Tensorflow implementation of the method PoLo from this paper.
This implementation is based on Shehzaad Dhuliawala's repository, which contains the code for the paper Go for a Walk and Arrive at the Answer - Reasoning over Paths in Knowledge Bases using Reinforcement Learning.
The dependencies are specified in requirements.txt (which can be installed via, e.g., pip install -r requirements.txt
). To run PoLo, use one of the config files or create your own. For an explanation of each hyperparameter, refer to the README file in the configs folder.
Note: The Hetionet graph is split into graph_triples.txt
(no inverse triples) and graph_inverses.txt
(inverse triples) because of the file size constraints on GitHub.
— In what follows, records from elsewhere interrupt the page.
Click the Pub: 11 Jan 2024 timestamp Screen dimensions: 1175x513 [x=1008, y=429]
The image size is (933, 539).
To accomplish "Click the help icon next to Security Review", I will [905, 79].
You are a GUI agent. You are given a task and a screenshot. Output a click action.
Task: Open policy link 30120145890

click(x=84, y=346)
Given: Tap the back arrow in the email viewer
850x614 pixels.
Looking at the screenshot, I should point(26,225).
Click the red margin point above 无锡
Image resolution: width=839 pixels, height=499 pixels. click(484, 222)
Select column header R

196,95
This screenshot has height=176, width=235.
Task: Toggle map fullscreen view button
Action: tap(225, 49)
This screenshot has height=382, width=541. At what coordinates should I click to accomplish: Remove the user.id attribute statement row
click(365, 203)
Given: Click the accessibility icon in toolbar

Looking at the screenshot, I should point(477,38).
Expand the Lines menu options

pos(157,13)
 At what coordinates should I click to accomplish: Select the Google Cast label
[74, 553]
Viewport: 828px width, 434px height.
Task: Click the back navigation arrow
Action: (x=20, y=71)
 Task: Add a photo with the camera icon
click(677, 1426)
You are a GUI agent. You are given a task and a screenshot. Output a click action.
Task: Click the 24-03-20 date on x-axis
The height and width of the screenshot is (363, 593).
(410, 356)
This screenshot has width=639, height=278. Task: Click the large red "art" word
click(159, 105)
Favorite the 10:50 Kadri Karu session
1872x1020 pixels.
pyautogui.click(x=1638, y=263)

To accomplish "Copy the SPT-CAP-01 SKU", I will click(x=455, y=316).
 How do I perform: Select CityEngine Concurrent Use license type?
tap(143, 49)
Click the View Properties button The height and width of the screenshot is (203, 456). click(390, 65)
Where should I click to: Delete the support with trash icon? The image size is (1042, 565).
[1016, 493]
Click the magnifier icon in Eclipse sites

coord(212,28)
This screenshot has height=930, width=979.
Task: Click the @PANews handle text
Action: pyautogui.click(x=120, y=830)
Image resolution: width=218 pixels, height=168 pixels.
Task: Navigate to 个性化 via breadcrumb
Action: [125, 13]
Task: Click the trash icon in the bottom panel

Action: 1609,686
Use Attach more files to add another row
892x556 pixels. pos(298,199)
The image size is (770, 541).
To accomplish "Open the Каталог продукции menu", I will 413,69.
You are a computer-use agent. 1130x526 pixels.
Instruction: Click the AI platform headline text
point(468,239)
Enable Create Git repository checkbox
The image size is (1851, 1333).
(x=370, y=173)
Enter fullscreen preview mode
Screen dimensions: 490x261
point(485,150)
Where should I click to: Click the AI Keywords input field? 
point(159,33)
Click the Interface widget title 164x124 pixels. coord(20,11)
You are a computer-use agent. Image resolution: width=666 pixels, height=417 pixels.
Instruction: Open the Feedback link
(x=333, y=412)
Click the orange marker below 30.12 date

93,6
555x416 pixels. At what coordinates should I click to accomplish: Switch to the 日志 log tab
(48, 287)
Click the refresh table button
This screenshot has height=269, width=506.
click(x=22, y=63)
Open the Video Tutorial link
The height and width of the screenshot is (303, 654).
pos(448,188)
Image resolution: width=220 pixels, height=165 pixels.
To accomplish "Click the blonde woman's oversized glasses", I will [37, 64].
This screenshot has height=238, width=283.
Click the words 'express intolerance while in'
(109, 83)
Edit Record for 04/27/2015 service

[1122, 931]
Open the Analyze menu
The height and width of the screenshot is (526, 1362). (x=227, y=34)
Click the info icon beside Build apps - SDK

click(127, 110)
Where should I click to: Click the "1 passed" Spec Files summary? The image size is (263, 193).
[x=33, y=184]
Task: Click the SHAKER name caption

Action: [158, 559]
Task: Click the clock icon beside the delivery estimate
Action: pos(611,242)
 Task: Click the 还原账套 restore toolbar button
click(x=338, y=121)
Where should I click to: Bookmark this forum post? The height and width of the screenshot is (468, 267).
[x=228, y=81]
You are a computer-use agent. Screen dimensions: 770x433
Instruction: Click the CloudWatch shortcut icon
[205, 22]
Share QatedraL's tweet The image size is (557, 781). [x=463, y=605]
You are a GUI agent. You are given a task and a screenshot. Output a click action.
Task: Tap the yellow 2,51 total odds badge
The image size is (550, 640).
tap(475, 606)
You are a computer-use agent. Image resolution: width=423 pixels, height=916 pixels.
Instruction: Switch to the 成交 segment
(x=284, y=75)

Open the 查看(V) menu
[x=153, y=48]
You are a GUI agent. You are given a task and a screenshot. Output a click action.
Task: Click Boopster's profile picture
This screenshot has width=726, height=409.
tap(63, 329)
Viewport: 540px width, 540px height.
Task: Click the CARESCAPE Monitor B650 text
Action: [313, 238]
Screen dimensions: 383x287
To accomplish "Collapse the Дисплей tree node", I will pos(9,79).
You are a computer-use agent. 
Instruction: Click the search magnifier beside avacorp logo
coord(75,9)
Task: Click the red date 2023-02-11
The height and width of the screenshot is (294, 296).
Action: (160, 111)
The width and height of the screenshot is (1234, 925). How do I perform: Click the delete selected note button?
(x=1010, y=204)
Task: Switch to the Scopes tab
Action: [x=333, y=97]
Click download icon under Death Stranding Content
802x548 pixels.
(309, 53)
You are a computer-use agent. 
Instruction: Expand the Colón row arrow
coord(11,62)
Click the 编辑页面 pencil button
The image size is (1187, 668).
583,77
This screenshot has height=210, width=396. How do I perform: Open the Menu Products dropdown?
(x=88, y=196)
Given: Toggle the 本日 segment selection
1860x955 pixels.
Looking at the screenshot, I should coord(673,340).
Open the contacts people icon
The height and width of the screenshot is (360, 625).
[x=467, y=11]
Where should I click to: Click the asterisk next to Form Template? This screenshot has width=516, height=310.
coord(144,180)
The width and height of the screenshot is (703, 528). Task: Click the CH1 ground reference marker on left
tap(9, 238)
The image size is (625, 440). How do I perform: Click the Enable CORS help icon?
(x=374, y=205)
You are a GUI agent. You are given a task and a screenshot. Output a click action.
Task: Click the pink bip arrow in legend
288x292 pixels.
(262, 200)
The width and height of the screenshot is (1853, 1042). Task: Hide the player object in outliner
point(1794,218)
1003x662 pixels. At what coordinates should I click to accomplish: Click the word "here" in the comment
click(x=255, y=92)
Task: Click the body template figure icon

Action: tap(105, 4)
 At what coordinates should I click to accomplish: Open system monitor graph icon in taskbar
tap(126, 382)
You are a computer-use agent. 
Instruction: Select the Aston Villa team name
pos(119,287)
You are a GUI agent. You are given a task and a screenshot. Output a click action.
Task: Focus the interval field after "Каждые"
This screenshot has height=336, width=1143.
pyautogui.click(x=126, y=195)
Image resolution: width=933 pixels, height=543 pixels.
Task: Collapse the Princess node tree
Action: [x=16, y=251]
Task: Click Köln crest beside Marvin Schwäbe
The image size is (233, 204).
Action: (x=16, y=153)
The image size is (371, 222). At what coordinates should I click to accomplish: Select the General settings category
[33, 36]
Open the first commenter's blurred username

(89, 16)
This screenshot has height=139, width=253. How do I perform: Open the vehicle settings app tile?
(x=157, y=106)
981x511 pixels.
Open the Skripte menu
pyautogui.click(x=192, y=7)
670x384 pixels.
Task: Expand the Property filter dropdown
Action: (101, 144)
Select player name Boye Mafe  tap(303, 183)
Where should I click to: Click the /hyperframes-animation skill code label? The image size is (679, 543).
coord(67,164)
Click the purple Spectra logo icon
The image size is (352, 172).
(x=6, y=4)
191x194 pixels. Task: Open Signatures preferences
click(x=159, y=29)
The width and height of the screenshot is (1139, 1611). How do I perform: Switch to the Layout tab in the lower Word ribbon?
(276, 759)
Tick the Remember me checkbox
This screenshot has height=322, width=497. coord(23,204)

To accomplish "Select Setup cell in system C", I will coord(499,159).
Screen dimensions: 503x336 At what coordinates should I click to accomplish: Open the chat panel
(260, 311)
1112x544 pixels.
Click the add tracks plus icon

These two files need to be combined into one file (with the name graph.txt
) before running the code.
Then, run the command
./run.sh configs/${config_file}.sh
KG triples need to be written in the format subject predicate object
, with tabs as separators. Furthermore, PoLo uses inverse relations, so it is important to add the inverse triple for each fact in the KG. The prefix _
is used before a predicate to signal the inverse relation, e.g., the inverse triple for Germany hasCapital Berlin
is Berlin _hasCapital Germany
.
Datasets should have the following files:
dataset
├── train.txt
├── dev.txt
├── test.txt
├── graph.txt
└── rules.txt
Where:
train.txt
contains all train triples.
dev.txt
contains all validation triples.
test.txt
contains all test triples.
graph.txt
contains all triples of the KG except for dev.txt
, test.txt
, the inverses of dev.txt
, and the inverses of test.txt
.
rules.txt
contains the rules as a dictionary, where the keys are the head relations. The rules for a specific relation are stored as a list of lists (sorted by decreasing confidence), where a rule is expressed as [confidence, head relation, body relation, ..., body relation]
.
For Hetionet, the complete graph is split into graph_triples.txt
(no inverse triples) and graph_inverses.txt
(inverse triples) because of the file size constraints on GitHub.
For rules learned by the method AnyBURL, the script preprocess_rule_list.py can be used to preprocess the rules into the format that is needed for PoLo.
Finally, two vocab files are needed, one for the entities and one for the relations. These can be created by using the create_vocab.py
file.